BRIGHTON, Mass. – With the majority of Bruins players still healthy and rookies Jake DeBrusk and Anders Bjork appearing ready to handle frontline NHL duty, it is going to be a fascinating battle for forward spots at the end of camp.
The Bruins have a boatload of forwards on one-way contracts and clearly not enough spots. That reality set in as the training camp group has settled into one massive practice unit at Warrior Ice Arena.
- DeBrusk looking to show some finish to lock down NHL job
- Malcolm Subban back on B's prospect radar
- Stronger, feistier Spooner making his mark
Bruce Cassidy prefers to work in pairs with his forwards to find chemistry and combinations and it certainly looks as if Riley Nash and Noel Acciari are locked in as a fourth-line combo while Ryan Spooner and David Backes would seem like an inevitable third-line combo based on their skill and respective NHL resumes.
That leaves a number of players, including Frank Vatrano, Matt Beleskey, Sean Kuraly, Kenny Agostino, Teddy Purcell, Tim Schaller, Austin Czarnik and Danton Heinen battling for three final roster spots, a pair of wing spots in the bottom-six and a reserve spot for the 13th forward. The third and fourth lines Wednesday at practice were Kuraly/Spooner/Backes and Beleskey/Nash/Acciari. That gave everyone an indication of which players had the upper hand for NHL jobs with just two preseason games (tonight in Philly, Saturday in Chicago) before the Oct 5 season opener against Nashville at TD Garden.
Cassidy recognizes that there’s a surplus of “qualified candidates” for NHL jobs still skating around in training camp and that was something done by design in the offseason.
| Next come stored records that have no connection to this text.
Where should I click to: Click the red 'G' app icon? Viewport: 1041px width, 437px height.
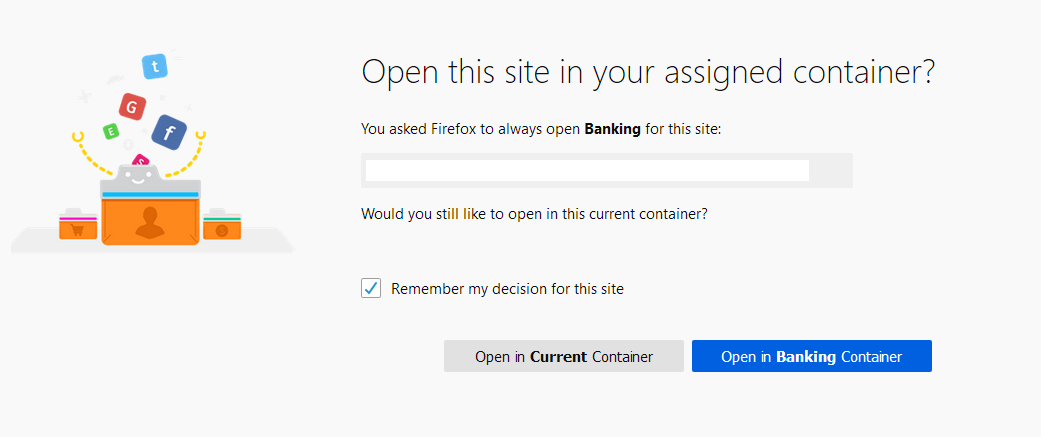click(x=131, y=105)
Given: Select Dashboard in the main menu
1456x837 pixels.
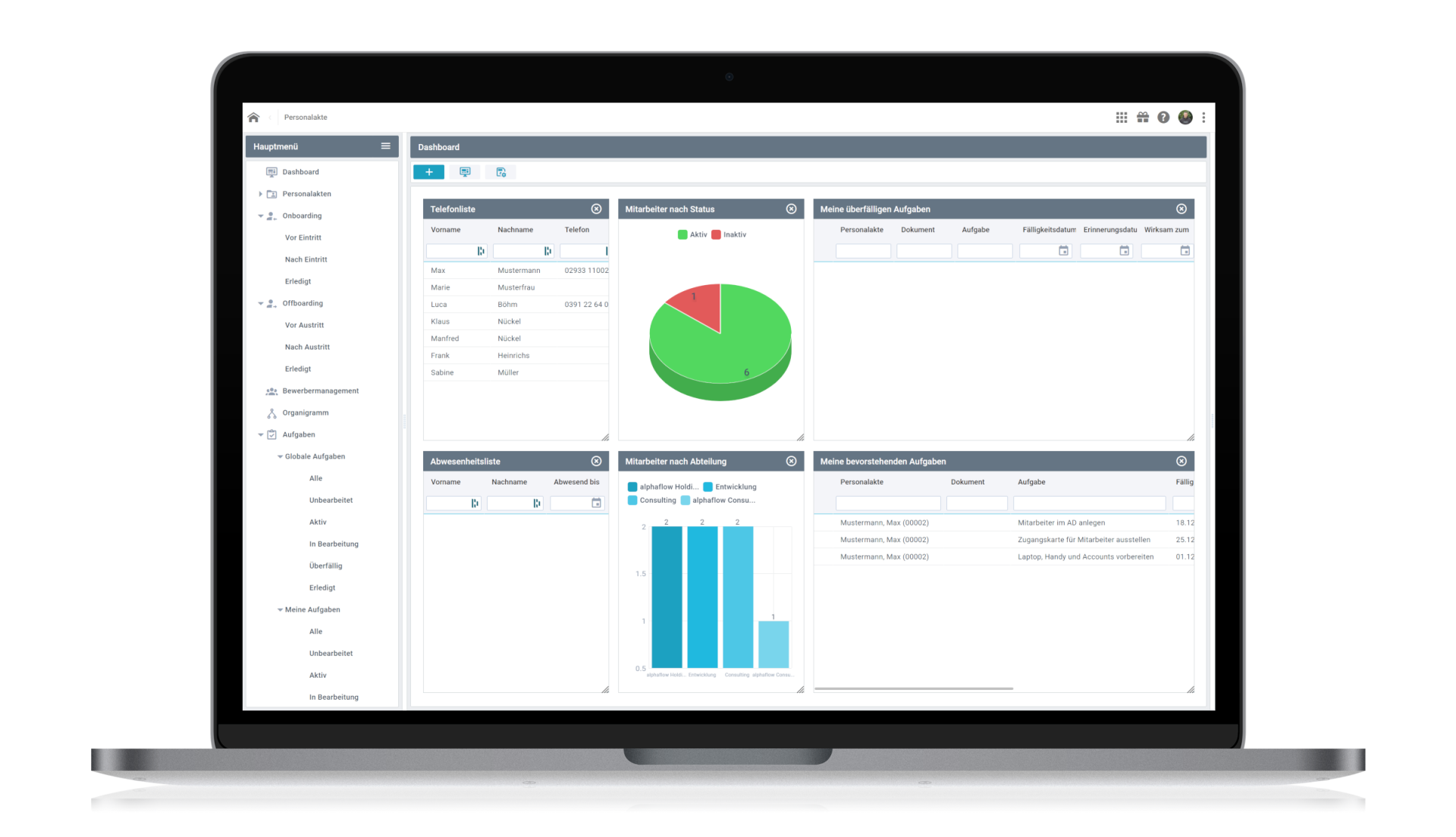Looking at the screenshot, I should click(300, 171).
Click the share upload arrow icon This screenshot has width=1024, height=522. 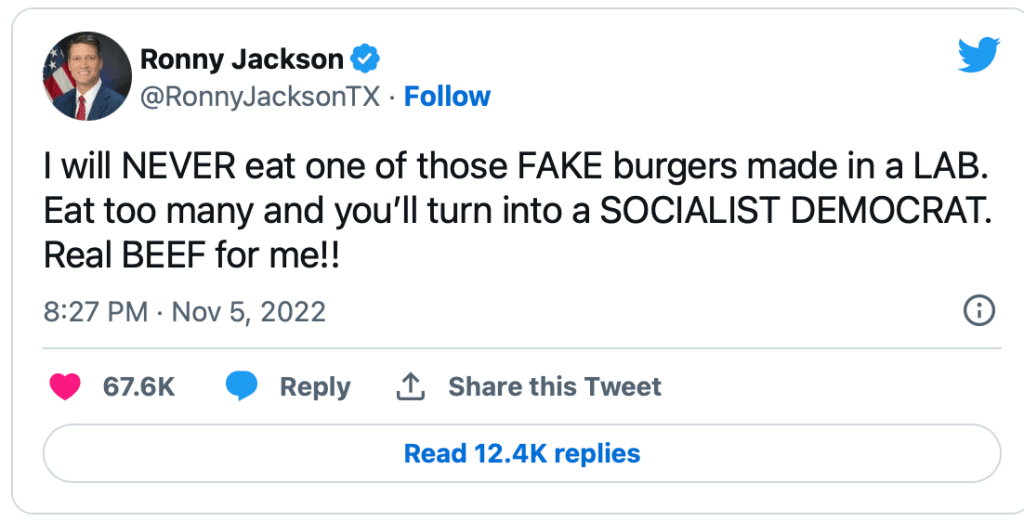click(x=411, y=387)
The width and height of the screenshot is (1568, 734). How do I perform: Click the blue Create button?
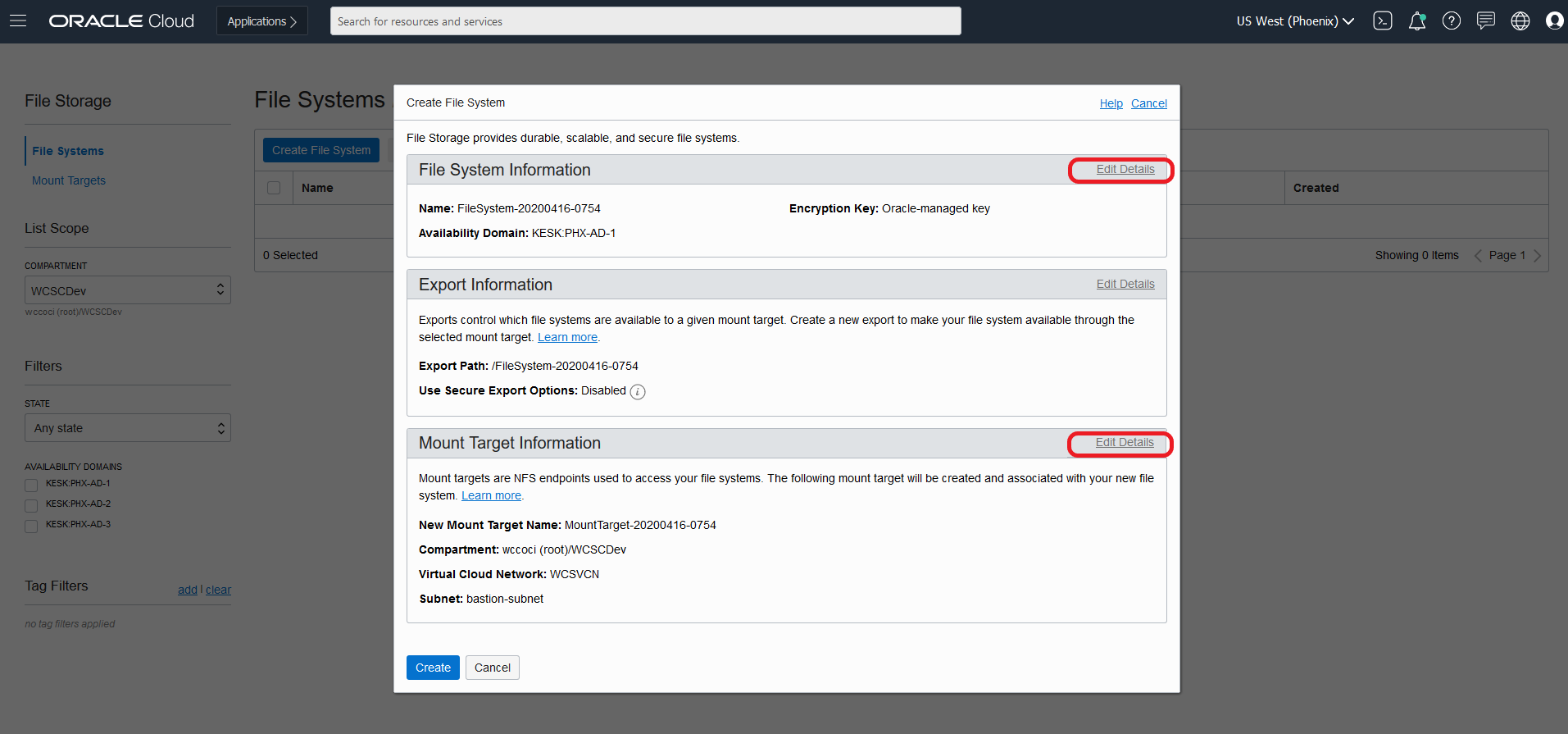(x=433, y=668)
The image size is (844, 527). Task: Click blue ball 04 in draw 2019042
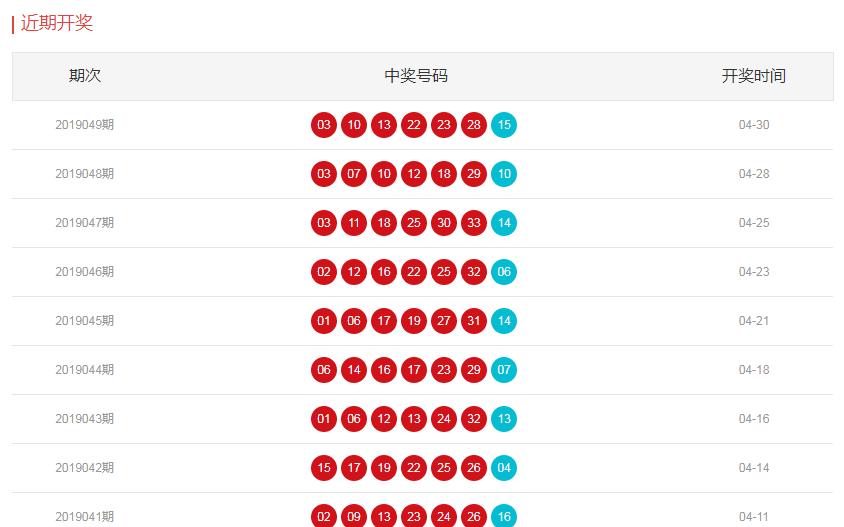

“We feel like there’s a lot of, for lack of a better term, qualified candidates for those [bottom-six] spots,” said Cassidy. “Some of that was by design when Donnie [Sweeney] was building the roster in the offseason. We talked about working in some of these younger players, but there needs to be a margin for error there if it wasn’t going to work,” said Cassidy. “[The surplus of forwards] is for that reason and to build up our organizational depth up was another reason. We saw it last year in the playoffs with our defensemen, so we’re trying to guard against that and make sure we’ve got quality people if it becomes a ‘next man up’ situation.’
“So far, so good. We’ve had good efforts from guys that all realize that the competition is there, and that should make your team better. You might have one lineup on Thursday, but that doesn’t mean another player can’t push their way into the lineup the week later. Sometimes you get locked into the opening night roster, but there are a lot of hockey games [in a regular season]. So there is that to consider as well.”
One really interesting thing that could play into all of this is the game-to-game needs of the team and the way that the Bruins coaching staff could tailor their game-day lineups based on matchups. If they want a big, heavy fore-checking line they can put Kuraly and Backes together, or if they think the penalty kill will be a big factor then Kuraly and Schaller could be bigger factors. If the coaching staff is looking to boost the offense then Vatrano paired with Spooner would be the right combination.
The special teams’ ability, in particular, might help Schaller and Kuraly, who can kill penalties, and could hurt Agostino, who hasn’t been pegged for much special-teams duty in the preseason.
“We’re going to get a little bit of everything, particularly if you’ve got Spooner at center with his speed and Backes at one of the wings. He’s a heavier guy that likes to cycle pucks, and then if you’ve got Kuraly there he’s got some speed and likes to play the cycle game,” said Cassidy. “Or you’ve got a high-end rush sort of line if you throw in an offensive rush guy like Vatrano. At the end of the day it depends who those guys are for what kind of line it is, but regardless it’s going to be something of a mixed bag.
“I don’t think we’re going to have a situation where there’s going to be a 13th guy, and the other 12 guys are clearly up above him. It’s not shaping up that way right now. Certain nights early on how many penalties are going to be called? Early in the preseason, you’ve needed a boatload of [penalty] killers, and it will be paramount early in the year if there’s a lot of penalties called. It could slant more towards that early on.”
The best guess here is that Beleskey, Kuraly and Vatrano end up as the final three to make the squad, which could leave Agostino and Schaller open to being claimed by any of the other 30 NHL teams in the waiver process. Still, it should also be a signal to Bruins veterans such as Vatrano and Schaller that protecting their NHL roster spots could come down to their performance in the final two preseason games and could also be predicated on which players aren’t yet subject to the waiver process.